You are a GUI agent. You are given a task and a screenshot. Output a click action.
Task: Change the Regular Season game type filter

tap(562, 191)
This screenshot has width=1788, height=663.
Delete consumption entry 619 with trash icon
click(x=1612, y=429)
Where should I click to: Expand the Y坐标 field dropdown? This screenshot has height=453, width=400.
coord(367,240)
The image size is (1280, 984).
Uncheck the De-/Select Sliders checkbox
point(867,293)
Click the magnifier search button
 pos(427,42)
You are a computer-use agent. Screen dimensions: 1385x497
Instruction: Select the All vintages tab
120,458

# # # # #

Repeat the lines above exactly.

You are a GUI agent. You are given a task and a screenshot. Output a click action.
Task: Change the Regular Season game type filter

tap(562, 191)
This screenshot has width=1788, height=663.
Delete consumption entry 619 with trash icon
click(x=1612, y=429)
Where should I click to: Expand the Y坐标 field dropdown? This screenshot has height=453, width=400.
coord(367,240)
The image size is (1280, 984).
Uncheck the De-/Select Sliders checkbox
point(867,293)
Click the magnifier search button
 pos(427,42)
You are a computer-use agent. Screen dimensions: 1385x497
Instruction: Select the All vintages tab
120,458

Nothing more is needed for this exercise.